I don’t know what to include. I’m worried I may end up marooned without something crucial, or humping around a dead weight of miscellaneous junk. Will my choices complement each other, or will they be out of place and pointless? What mood will I be in – light, careless, stressed, excited, energetic?
Will I stride up mountains and pen epic passages? If so I’d better take my strongest boots and most heroic thoughts. Or will I get stuck at some bureaucratic roadblock, with no way through from one chapter to the next without endless examination of my narrator’s identity and reasons for passing through? Will my inner critic let me vault such hurdles, only to shrug her shoulders and say, I’m lost?

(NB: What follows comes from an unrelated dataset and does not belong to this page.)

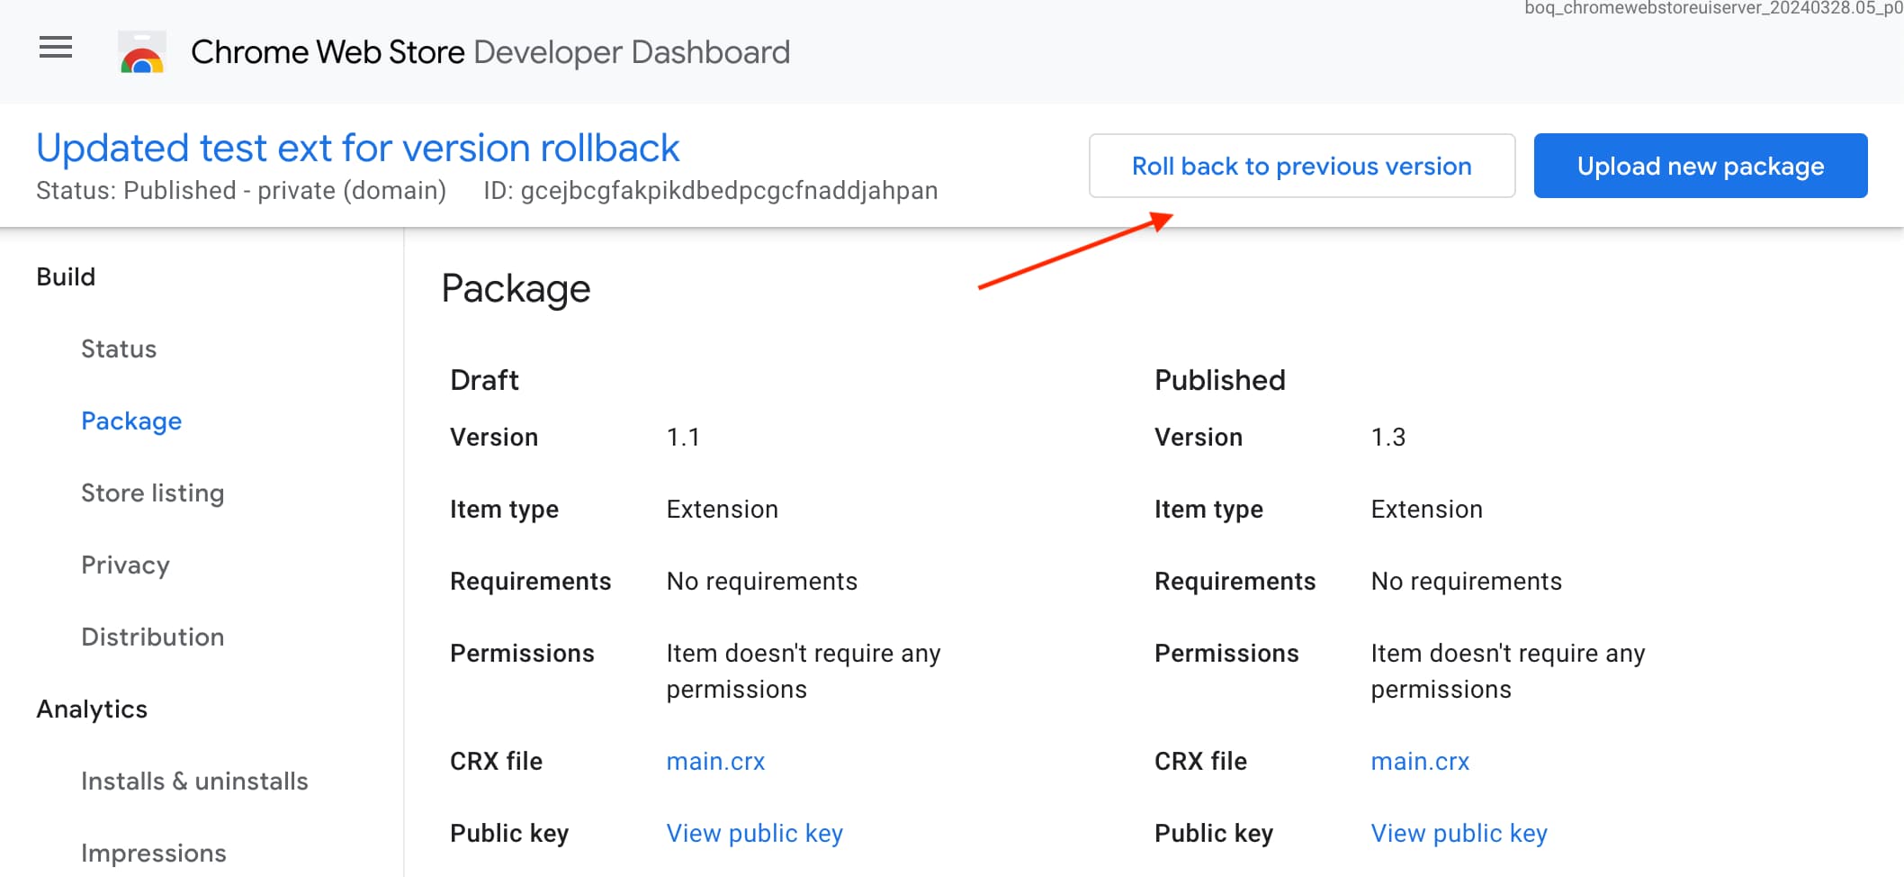Open the Impressions analytics page
This screenshot has width=1904, height=877.
click(153, 853)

For realism and to set the scene, a writer can note the climate. But how will the weather behave? Will my characters and I need rain coats or diaphanous gowns? How will I fare when the pests of the air sting on the long itchy nights / typos adn infelicities infest my exiled prose? I can pack mosquito repellent but I can’t pack my editor.
Who and where are my secondary characters? Will they just happen along, or have I planned to meet them? It’s the author’s privilege to ditch the Brexit bores, if that’s who the company turns out to be, but they can be tenacious chaps who hang around dulling my polished prose. A good guide book may help me avoid them, so in it goes.

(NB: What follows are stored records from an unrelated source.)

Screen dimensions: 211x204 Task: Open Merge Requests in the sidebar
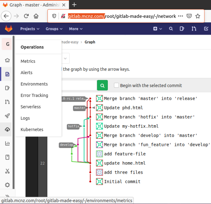pyautogui.click(x=7, y=102)
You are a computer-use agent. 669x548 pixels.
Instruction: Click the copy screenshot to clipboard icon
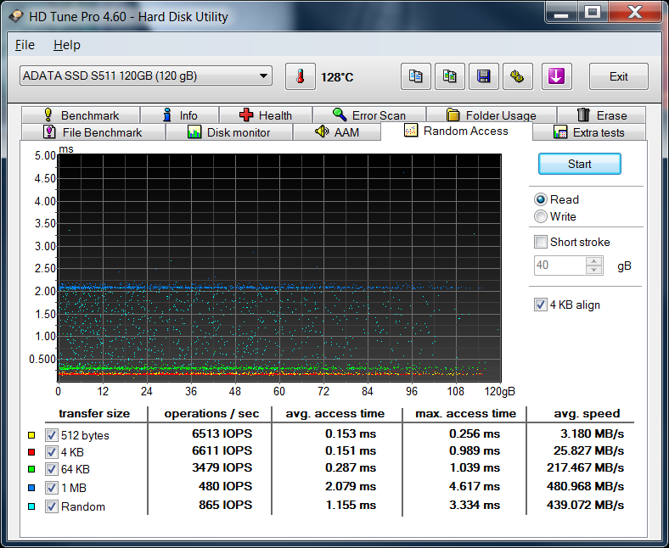(x=450, y=76)
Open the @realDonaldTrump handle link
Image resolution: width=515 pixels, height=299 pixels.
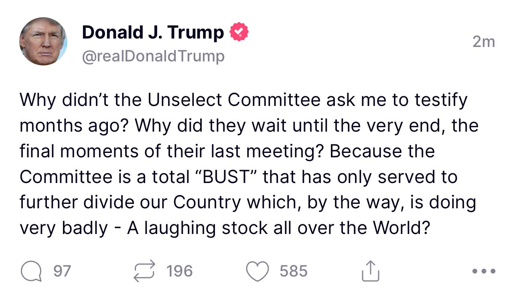coord(153,56)
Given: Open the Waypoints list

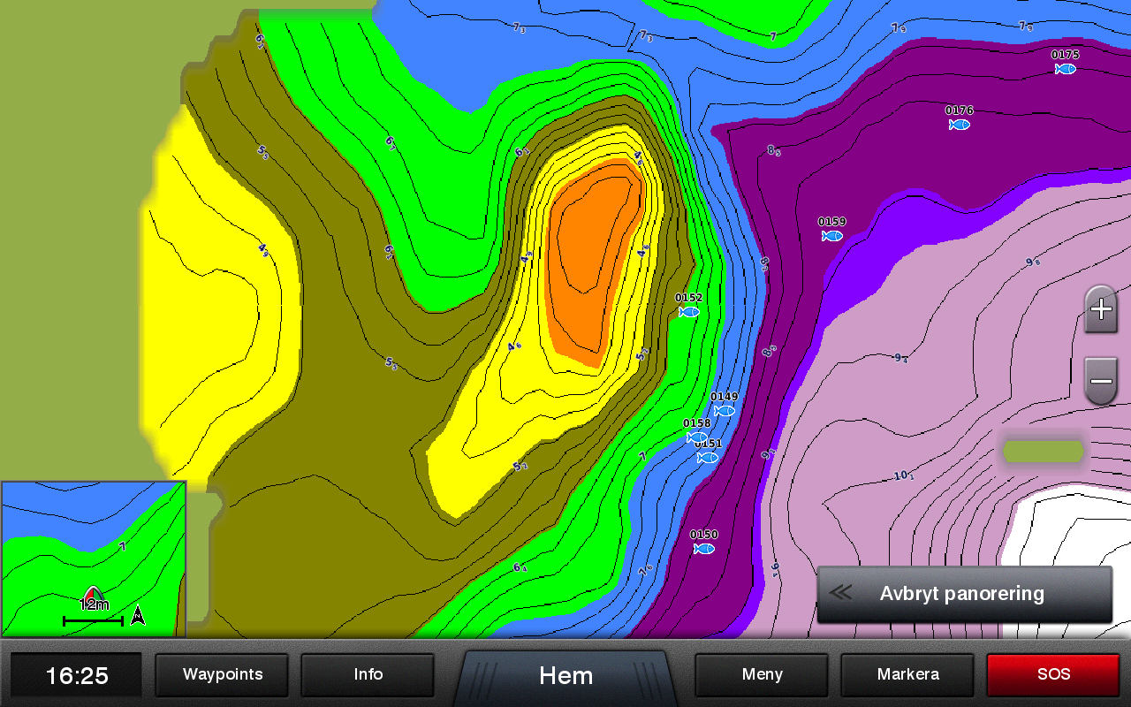Looking at the screenshot, I should click(x=223, y=675).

How quickly will time pass? Do I need books, sketching materials, puzzles – aka subplots, illustrations, and red herrings? Or will my trip and my story be entertaining enough alone? Would such distractions impede or embellish?
I dither and wander and find displacement activities. Make a trifle, sand the kitchen counter, catch up with the book reviews I promised months ago. Anything but commit to what is going in that case/novel. (Tracy Chevalier describes this well in the Guardian.) In the end I wildly throw everything, essential or not, on the bed. I hurl more on top, chuck it out, bung it in again.. It’s a depressing muddle that will never fit and I sleep in the spare room that night.

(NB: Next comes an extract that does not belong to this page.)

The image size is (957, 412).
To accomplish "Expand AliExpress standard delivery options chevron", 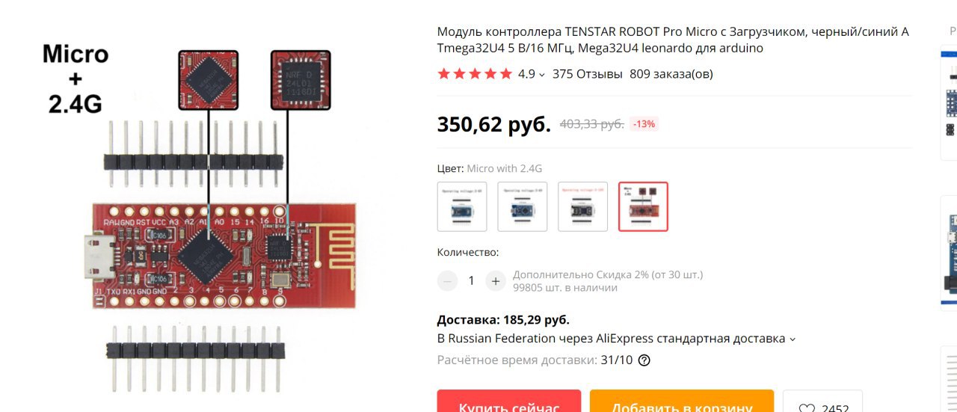I will tap(793, 339).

Anyway, what case? I forgot I’d thrown it out as it was splitting. Ditto what flight bag? What about those transparent moments when everyone can see my intimate creams and ointments as I go through security? Am I writing a novel at all, or is the idea just too leaky and revealing? Would it be wiser not even to embark ?
Departure day arrives. I must commit. I have a list on the computer, some of it out of date (cassette tapes? Trainer cups?) Likewise there’s a list of requirements for a novel: genre, characters (all grown ups now), setting, inciting incidents, five acts, themes, and – when I can finally leave the house – resolution. Nothing must be left behind.
At the airport I’m anxious and buy more paracetamol, forgetting I already have enough to kill off a whole series of victims.
Let’s cut to the last day of the trip/the end of my current writing journey. I’m pleased! I vow to visit again, spending more time in one place, paying more careful attention. I’ve acquired so much I have to force the case shut and buy a strong strap to keep everything together. The paraphernalia I added early in my stay are still protected by tissue wrappings: I’ve forgotten what these items are and they’ll take me by surprise when I unpack back home. Most are no good: what I thought an ideal Christmas present is actually tacky; that poignant incident I wrote the night we drank cocktails is schmaltz. The volatile scene created on the flight out will work, with some of the turbulence tamed; but the meandering chapter of the thirty-two hour Friday you live through when you get on a plane at midday in Tokyo and disembark at 3pm in London is too long and tired.There’s dirty washing to be done and careless prose to clean up and the only thing that will help is a cup of tea that tastes of home. My analogy has been baggage handled to breaking point, but souvenirs survive: a fine wine, a garment of exquisite comfort to be worn until it falls apart, photographs of beautiful, strange people and places. Enough to frame the rest of the story. Welcome to the start of making sense.